Et surtout, tout s’emballe lorsqu’un second crime est commis, dans des circonstances similaires… Un tueur en série mène-t-il le bal, riant à la barbe des officiers ?
Inutile de vous en raconter plus, le risque serait trop grand de tomber dans un résumé qui dénaturerait l’œuvre. Non. Je vais plutôt vous détailler à quel point il s’agit d’un ouvrage à recommander, à prescrire, à préconiser, bref, pointez-vous illico avec une ordonnance auprès de votre libraire préféré…
Commençons par son plus gros défaut : la résolution est très rapide. Non que cela dérange, au contraire, cette accélération du rythme à la fin du livre domine l’enquête. C’est un point d’orgue somptueux, un retournement de situation épatant. Du grand art. Simplement, on n’a rien pour le démasquer, nous. Et ça, c’est toujours un peu désagréable.
Enfin, ça ne perturbera personne. Au contraire. Tout le texte s’articule autour de récits : ceux de Gus, et ceux d’Edgar, sous la forme de narration d’événements ou de lettres, de rapport, etc. Différents narrateurs, donc, qui donnent de la voix et de la chaleur. Deux personnalités fortement marquées dont les paroles et les points de vue se succèdent, auxquelles on s’attache très vite…
Landor, père et mari, a perdu les deux femmes de sa vie. Et il n’a pas abandonné sa carrière de policier indemne. De son côté, le jeune Poe vit brimé dans cette académie. Aspirant à un avenir comme celui de Byron, il vit dans ses poèmes que lui dicte sa mère… morte plusieurs années auparavant. Et tous deux, forgés par leurs malheurs respectifs, vont s’enfoncer dans les sociétés qui gravitent autour de l’académie. Qu’elles soient composées des notables, parents des élèves ou secrètes et satanistes, gouvernées par ces mêmes élèves.

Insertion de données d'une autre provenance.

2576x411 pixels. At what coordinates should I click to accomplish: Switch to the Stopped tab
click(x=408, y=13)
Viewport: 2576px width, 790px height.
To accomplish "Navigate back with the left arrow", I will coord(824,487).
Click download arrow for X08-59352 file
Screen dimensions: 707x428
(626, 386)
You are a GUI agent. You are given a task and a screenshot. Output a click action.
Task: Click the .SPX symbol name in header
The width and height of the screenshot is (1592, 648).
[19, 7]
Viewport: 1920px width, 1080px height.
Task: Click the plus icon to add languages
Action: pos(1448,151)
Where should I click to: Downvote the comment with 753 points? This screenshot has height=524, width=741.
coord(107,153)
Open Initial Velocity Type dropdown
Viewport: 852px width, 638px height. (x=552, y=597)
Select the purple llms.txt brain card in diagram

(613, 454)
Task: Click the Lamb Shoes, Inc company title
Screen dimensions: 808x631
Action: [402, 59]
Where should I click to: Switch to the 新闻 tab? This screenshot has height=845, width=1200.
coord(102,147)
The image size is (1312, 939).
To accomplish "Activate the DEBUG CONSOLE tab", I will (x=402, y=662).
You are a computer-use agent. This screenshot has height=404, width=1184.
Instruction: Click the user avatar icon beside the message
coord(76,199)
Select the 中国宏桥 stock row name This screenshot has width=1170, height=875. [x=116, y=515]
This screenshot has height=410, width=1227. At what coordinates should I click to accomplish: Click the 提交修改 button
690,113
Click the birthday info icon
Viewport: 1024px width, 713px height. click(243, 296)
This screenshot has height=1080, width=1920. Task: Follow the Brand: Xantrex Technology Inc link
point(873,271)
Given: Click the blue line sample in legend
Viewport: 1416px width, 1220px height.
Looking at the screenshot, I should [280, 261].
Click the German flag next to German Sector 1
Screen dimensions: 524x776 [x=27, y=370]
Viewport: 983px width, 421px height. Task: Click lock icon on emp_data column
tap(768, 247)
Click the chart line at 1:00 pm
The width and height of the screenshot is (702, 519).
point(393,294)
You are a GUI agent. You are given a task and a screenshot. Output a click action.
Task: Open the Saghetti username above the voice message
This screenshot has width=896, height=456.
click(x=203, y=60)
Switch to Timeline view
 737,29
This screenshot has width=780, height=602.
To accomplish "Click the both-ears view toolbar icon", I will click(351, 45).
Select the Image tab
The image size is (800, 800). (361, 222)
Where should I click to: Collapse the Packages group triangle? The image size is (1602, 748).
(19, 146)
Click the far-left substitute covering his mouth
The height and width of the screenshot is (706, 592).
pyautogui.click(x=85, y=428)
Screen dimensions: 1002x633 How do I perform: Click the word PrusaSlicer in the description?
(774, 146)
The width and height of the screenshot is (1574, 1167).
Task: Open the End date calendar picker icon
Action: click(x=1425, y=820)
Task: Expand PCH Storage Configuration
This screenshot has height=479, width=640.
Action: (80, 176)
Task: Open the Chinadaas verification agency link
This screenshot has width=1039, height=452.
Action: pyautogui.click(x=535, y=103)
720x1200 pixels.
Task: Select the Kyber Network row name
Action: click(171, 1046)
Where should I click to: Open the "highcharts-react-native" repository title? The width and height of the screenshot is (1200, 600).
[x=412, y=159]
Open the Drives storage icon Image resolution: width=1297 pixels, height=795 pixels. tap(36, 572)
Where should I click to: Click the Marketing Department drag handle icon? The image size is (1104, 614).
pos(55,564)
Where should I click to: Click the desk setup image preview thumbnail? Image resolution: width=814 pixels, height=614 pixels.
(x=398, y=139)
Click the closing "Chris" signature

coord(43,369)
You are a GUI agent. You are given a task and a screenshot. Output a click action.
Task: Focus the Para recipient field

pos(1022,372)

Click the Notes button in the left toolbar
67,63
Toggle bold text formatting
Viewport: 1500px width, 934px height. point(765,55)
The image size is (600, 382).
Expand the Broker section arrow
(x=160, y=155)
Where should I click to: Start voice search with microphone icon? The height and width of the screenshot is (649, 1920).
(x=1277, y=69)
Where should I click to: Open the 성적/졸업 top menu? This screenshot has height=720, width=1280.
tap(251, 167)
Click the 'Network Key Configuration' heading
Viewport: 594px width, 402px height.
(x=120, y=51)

Convaincu donc, et bien plus encore que l’aventure est passionnante. L’enquête piétine, revient, repart, tombe dans un cul-de-sac formidable, et les allers-retours se multiplient tandis que le meurtrier se joue d’eux. À la façon de la Lettre volée de Poe, justement, l’évidence crèvera les yeux au point de rendre tout un chacun aveugle, et cela, c’est au talent de Louis Bayard qu’on le doit. Et tout autant à la traduction de Jean-Luc Piningre qui s’est arraché pour rendre un texte qui coule, fluide et obsédant.
Pas vraiment un roman historique, bien plus qu’un simple polar, Un œil bleu pâle va vous accaparer au point de ne plus penser qu’à lui. Et l’on goûtera avec un réel plaisir aux passages racontés par Poe, tout empreints de lyrisme et de poésie…
On frissonne, on s’amuse, voire on rit même quand l’heure n’est pas toujours au rire. C’est l’évidence même, Louis Bayard a réalisé un livre intelligent au possible, qui vous mène en bateau d’un bout à l’autre, et ce n’est qu’une fois repu de notre confusion qu’il nous accorde un indice. Mais rien n’assure que ce dernier deviendra une piste portant des fruits… Poe, ici présent peut être fier.